Django - Effectively mass create legacy models

Python 2.7.9 Django 1.7 MySQL 5.6

I would like to populate a whole bunch of instances of objects belonging to several classes, put them in a single create() request, open a database connection, execute the request, and then close. My main motivation is performance, but compact code is also a plus.

The functionality of bulk_create() seems to be exactly what I want, but I violate at least one of the warnings listed here , i.e.

He does not work with many relationships.

and

It does not work with child models in a multi-table inheritance scenario.
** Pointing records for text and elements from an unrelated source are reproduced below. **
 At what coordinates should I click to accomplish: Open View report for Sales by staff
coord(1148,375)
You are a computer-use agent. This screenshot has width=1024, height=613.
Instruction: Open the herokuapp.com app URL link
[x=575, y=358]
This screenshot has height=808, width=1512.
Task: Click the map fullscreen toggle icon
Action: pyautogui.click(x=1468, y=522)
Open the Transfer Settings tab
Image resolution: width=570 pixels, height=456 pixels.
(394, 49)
These restrictions are also described in the source code :

 # So this case is fun. When you bulk insert you don't get the primary # keys back (if it an autoincrement), so you can't insert into the # child tables which references this. There are two workarounds, 1) # this could be implemented if you didn't have an autoincrement pk, # and 2) you could do it by doing O(n) normal inserts into the parent # tables to get the primary keys back, and then doing a single bulk # insert into the childmost table. Some databases might allow doing # this by using RETURNING clause for the insert query. We're punting # on these for now because they are relatively rare cases. 

But the error was returned when I try to make it general

ValueError: unable to create an inherited model array

My models do not seem to contain many-to-many fields or foreign keys. I don’t quite understand what inheritance scenarios on several tables they mean, so I'm not sure if this is my problem. I was hoping I could slip into my structure, which looks like this, but then I got a general error, so no cubes:

 child class with OneToOneField---\ \ child class with OneToOneField----->---concrete parent class / child class with OneToOneField---/ 

As for the workarounds suggested in the source, # 1 is not an option for me, and # 2 does not look attractive, because I assume that this will entail a donation of performance gains for which I am going.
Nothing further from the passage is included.